### [YOUR OBJECTIVE]
Return, word for word, only the lines of the data below that lie between the line with "Image resolution: width=677" and the line with "Select the MxWirelessManagerTutorial", those two lines included.
***
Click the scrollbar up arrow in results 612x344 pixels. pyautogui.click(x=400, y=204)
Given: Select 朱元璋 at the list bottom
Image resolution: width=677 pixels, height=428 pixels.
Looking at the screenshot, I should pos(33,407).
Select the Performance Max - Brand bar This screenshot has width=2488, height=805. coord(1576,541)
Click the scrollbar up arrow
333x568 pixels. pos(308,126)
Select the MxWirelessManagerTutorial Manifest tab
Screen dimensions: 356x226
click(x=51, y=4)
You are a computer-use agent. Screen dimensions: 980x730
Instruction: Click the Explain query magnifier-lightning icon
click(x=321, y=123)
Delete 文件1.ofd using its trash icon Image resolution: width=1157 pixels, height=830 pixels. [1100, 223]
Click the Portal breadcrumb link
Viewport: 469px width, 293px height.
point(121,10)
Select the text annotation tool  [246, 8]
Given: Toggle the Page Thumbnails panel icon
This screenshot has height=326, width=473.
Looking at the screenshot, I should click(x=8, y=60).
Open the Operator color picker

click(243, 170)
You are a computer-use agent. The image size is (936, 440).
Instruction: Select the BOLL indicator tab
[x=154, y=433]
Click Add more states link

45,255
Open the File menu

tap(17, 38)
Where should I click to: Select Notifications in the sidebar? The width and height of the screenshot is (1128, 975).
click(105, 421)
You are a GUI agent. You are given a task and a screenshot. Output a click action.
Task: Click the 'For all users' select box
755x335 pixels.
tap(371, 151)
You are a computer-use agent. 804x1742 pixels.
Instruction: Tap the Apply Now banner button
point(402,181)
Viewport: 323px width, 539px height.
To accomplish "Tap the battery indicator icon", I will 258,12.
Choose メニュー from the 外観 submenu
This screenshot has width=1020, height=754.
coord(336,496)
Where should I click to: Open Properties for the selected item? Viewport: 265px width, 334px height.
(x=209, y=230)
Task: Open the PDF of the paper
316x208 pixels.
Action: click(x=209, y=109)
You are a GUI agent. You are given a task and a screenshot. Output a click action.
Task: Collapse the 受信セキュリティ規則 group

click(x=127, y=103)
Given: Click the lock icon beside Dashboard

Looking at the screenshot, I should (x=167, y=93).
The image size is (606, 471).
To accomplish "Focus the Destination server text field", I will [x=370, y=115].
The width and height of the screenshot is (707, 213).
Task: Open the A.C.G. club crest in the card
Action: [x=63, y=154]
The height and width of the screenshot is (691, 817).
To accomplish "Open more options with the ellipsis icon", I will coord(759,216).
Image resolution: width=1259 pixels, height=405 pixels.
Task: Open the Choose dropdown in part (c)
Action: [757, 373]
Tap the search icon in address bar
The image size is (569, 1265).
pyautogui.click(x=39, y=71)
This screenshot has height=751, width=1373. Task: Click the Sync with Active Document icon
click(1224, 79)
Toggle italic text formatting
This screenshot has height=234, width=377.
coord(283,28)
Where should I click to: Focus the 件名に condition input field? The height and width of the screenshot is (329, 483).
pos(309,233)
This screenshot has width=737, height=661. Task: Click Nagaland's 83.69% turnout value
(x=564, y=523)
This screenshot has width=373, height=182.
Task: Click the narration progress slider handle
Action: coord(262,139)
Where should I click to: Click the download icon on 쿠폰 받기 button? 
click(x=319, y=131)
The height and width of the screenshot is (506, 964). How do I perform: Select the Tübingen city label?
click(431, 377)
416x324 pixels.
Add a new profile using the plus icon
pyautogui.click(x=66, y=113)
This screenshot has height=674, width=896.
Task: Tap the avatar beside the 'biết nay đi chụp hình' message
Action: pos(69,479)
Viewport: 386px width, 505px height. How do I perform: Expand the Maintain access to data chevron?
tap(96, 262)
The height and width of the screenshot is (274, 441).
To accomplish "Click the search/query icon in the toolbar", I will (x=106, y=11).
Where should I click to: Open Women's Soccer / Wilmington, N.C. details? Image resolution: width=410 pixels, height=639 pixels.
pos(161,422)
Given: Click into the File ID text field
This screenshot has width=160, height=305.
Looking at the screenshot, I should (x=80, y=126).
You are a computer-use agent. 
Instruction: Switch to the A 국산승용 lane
***
### [EXERCISE SOLUTION]
Image resolution: width=677 pixels, height=428 pixels.
Looking at the screenshot, I should pos(33,407).
Select the Performance Max - Brand bar This screenshot has width=2488, height=805. coord(1576,541)
Click the scrollbar up arrow
333x568 pixels. pos(308,126)
Select the MxWirelessManagerTutorial Manifest tab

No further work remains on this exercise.